_Directive 1_
In the forum post about tempered chocolate, what temperature does the air conditioner keep the basement workshop at?
_Directive 2_
Quote the forum post about tempered chocolate word for word, from "Recommended Posts" up to and including "just as bad.".

_Given text_
******
Jump to content
  • Welcome to the eG Forums, a service of the eGullet Society for Culinary Arts & Letters. The Society is a 501(c)3 not-for-profit organization dedicated to the advancement of the culinary arts. These advertising-free forums are provided free of charge through donations from Society members. Anyone may read the forums, but to post you must create an account.

Sign in to follow this  
David J.

Tempered chocolate goo

Recommended Posts

Just this Sunday I tempered a batch of Callubet bittersweet chocolate for Fluer De Sel caramels and it flowed beautifully. Monday and today I molded with white chocolate and that worked out ok. But today I tried the bittersweet again and it just curled up in the tempering machine several times thicker than Sunday night. I tried it once again thinking that perhaps I had left a drop or two of water in divider, but it was just as bad.

The humidity is 52% even with the air conditioner running and keeping the temp in my basement workshop down to 68 degrees F. Is this just too high? Do I need to make an emergency run for a dehumidifier? I've got three more batches to make for wedding favors for a reception on Saturday and I don't want to have to roll them all in cocoa!
******
_Dataset records_
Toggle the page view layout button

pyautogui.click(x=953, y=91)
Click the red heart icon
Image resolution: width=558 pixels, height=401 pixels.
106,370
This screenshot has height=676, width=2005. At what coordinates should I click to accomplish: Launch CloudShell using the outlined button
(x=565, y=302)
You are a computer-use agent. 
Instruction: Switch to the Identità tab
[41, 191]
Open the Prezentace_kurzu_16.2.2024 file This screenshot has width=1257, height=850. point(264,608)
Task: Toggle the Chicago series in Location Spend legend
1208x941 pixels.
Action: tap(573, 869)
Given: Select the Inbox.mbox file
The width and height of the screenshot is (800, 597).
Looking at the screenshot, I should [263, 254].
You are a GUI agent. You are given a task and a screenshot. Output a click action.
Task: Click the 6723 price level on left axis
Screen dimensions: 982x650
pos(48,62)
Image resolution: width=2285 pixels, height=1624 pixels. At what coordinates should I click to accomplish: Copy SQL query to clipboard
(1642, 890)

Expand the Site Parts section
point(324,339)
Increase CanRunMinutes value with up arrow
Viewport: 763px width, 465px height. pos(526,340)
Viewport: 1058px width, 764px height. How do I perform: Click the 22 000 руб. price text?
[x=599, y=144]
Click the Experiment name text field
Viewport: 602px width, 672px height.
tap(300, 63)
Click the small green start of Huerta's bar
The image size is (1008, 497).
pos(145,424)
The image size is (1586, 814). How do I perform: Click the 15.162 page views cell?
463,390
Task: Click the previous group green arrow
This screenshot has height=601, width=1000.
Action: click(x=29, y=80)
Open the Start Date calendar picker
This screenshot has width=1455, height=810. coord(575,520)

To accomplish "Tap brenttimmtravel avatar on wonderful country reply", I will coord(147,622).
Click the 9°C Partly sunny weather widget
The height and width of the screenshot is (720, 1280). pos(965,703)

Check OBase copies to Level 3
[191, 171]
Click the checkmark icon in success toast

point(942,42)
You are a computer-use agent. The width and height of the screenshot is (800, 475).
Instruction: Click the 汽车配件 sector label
******
_Result 1_
68 degrees F.

_Result 2_
Recommended Posts

Just this Sunday I tempered a batch of Callubet bittersweet chocolate for Fluer De Sel caramels and it flowed beautifully. Monday and today I molded with white chocolate and that worked out ok. But today I tried the bittersweet again and it just curled up in the tempering machine several times thicker than Sunday night. I tried it once again thinking that perhaps I had left a drop or two of water in divider, but it was just as bad.